Government of Ghana re-enters Domestic Bond market with 7yr Treasury Bond

Ghana’s Ministry of Finance officially announced the expiration of restrictions on new domestic bond issuance, describing it as a major milestone in its fiscal recovery. The three-year restriction was imposed in 2023 to prevent the government from issuing new bonds following the debt default that preceded the Domestic Debt Exchange Programme (DDEP).

The first re-entry is a 7-year cedi-denominated bond, marketed from March 30 to April 1, 2026, with settlement on April 7 — the government’s first return to the medium- to long-term domestic debt market since suspending such issuances during the DDEP

Bond structure and access

The bonds carry tenors to be announced per auction, with interest paid semi-annually.
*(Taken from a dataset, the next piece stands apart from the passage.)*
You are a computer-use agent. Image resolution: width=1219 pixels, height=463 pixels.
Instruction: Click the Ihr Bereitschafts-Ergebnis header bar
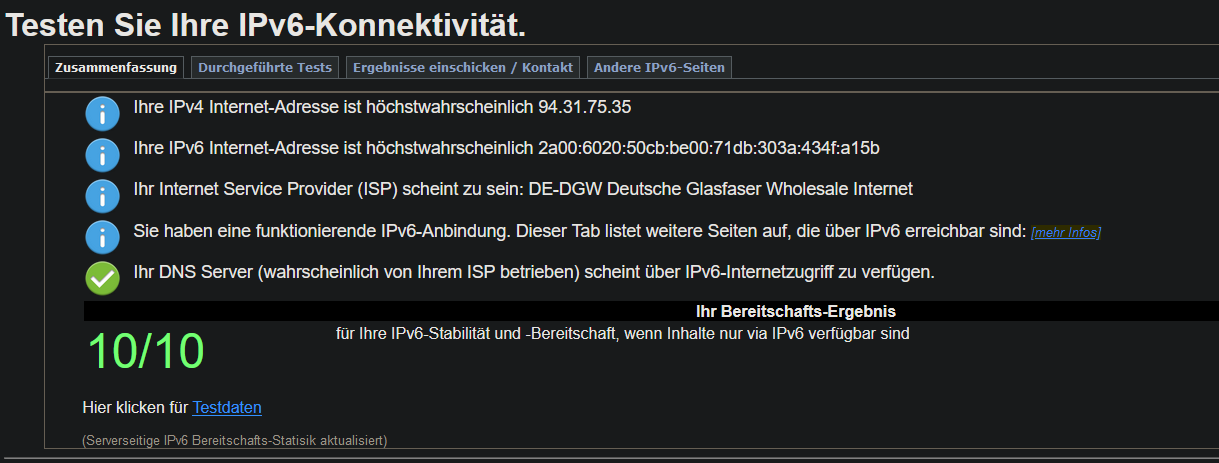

Six institutions have been appointed as Bond Market Specialists: Absa Bank Ghana, CalBank, Fincap Securities, GCB Bank, One Africa Securities, and Stanbic Bank Ghana – and investors must access the issuance through these intermediaries.

The macro backdrop

Following the restructuring of roughly $13 billion in Eurobonds and $18 billion in domestic debt, yields have declined from around 28% to near 14%. Inflation has moderated to around 3.3% and Ghana recorded growth of approximately 5.5% in Q3 2025.

What is Senior Unsecured Treasury Bonds

Senior Unsecured Treasury Bonds is a bit of a hybrid term. Let me unpack each part:
Treasury Bonds are debt securities issued by a national government to finance government spending. When you buy one, you’re lending money to the government, and they pay you back with interest (called the coupon) over a fixed period, then return your principal at maturity.

“Senior Unsecured” is terminology more common in corporate debt, but it applies to government bonds too:

Senior means these bondholders get paid before subordinated/junior creditors if the issuer defaults. In practice, government treasuries are already the safest obligation a sovereign government has.

Key features of Treasury bonds:

  • Fixed coupon payments, typically semi-annual
  • Maturities generally range from 10 to 30 years (shorter-term equivalents are T-notes and T-bills)
  • Highly liquid — among the most traded securities in the world
  • Considered virtually risk-free for domestic-currency sovereign issuers (like the US), since a government can theoretically always print money to repay
  • Interest is typically exempt from state and local taxes (in the US)

Why “senior unsecured” matters more in context: This phrase comes up most often when comparing government bonds to corporate bonds. A corporate bond can be senior secured (backed by assets), senior unsecured, or subordinated. Treasury bonds sit above all of these in terms of safety, since sovereign default risk is considered extremely low.